▸ **Your objective**: Give back the data in full, with every line exact.

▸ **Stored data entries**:
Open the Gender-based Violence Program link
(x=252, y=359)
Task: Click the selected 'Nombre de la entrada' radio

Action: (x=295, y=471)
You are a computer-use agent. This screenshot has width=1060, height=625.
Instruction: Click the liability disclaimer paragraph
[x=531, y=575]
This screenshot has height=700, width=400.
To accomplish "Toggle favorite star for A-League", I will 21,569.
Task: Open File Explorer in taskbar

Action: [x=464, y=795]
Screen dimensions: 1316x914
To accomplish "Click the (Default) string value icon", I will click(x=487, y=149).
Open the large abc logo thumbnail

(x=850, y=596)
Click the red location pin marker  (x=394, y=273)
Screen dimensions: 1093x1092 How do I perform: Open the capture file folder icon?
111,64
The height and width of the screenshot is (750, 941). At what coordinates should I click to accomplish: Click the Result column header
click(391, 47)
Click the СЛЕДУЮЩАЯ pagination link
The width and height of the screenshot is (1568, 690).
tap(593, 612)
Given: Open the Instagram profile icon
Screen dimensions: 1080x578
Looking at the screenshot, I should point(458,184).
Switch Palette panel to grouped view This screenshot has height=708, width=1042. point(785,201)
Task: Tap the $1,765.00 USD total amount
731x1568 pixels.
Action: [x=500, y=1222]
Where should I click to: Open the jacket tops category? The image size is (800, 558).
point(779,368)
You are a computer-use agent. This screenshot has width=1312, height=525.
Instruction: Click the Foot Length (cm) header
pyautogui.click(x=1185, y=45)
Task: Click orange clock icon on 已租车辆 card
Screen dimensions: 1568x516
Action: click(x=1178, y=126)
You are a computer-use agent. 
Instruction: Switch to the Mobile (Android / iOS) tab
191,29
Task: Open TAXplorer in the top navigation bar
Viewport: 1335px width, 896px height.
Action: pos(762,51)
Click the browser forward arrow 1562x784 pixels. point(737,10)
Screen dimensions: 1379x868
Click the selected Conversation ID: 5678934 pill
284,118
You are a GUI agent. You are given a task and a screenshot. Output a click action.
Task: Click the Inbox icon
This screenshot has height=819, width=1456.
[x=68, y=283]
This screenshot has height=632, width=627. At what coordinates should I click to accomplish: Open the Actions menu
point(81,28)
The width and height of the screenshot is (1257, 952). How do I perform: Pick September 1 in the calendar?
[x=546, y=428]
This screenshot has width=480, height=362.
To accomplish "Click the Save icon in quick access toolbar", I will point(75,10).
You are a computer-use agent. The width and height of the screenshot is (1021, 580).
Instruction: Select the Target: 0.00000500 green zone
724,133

▸ **Response to the exercise**:
Open the Gender-based Violence Program link
(x=252, y=359)
Task: Click the selected 'Nombre de la entrada' radio

Action: (x=295, y=471)
You are a computer-use agent. This screenshot has width=1060, height=625.
Instruction: Click the liability disclaimer paragraph
[x=531, y=575]
This screenshot has height=700, width=400.
To accomplish "Toggle favorite star for A-League", I will 21,569.
Task: Open File Explorer in taskbar

Action: [x=464, y=795]
Screen dimensions: 1316x914
To accomplish "Click the (Default) string value icon", I will click(x=487, y=149).
Open the large abc logo thumbnail

(x=850, y=596)
Click the red location pin marker  (x=394, y=273)
Screen dimensions: 1093x1092 How do I perform: Open the capture file folder icon?
111,64
The height and width of the screenshot is (750, 941). At what coordinates should I click to accomplish: Click the Result column header
click(391, 47)
Click the СЛЕДУЮЩАЯ pagination link
The width and height of the screenshot is (1568, 690).
tap(593, 612)
Given: Open the Instagram profile icon
Screen dimensions: 1080x578
Looking at the screenshot, I should point(458,184).
Switch Palette panel to grouped view This screenshot has height=708, width=1042. point(785,201)
Task: Tap the $1,765.00 USD total amount
731x1568 pixels.
Action: [x=500, y=1222]
Where should I click to: Open the jacket tops category? The image size is (800, 558).
point(779,368)
You are a computer-use agent. This screenshot has width=1312, height=525.
Instruction: Click the Foot Length (cm) header
pyautogui.click(x=1185, y=45)
Task: Click orange clock icon on 已租车辆 card
Screen dimensions: 1568x516
Action: click(x=1178, y=126)
You are a computer-use agent. 
Instruction: Switch to the Mobile (Android / iOS) tab
191,29
Task: Open TAXplorer in the top navigation bar
Viewport: 1335px width, 896px height.
Action: pos(762,51)
Click the browser forward arrow 1562x784 pixels. point(737,10)
Screen dimensions: 1379x868
Click the selected Conversation ID: 5678934 pill
284,118
You are a GUI agent. You are given a task and a screenshot. Output a click action.
Task: Click the Inbox icon
This screenshot has height=819, width=1456.
[x=68, y=283]
This screenshot has height=632, width=627. At what coordinates should I click to accomplish: Open the Actions menu
point(81,28)
The width and height of the screenshot is (1257, 952). How do I perform: Pick September 1 in the calendar?
[x=546, y=428]
This screenshot has width=480, height=362.
To accomplish "Click the Save icon in quick access toolbar", I will point(75,10).
You are a computer-use agent. The width and height of the screenshot is (1021, 580).
Instruction: Select the Target: 0.00000500 green zone
724,133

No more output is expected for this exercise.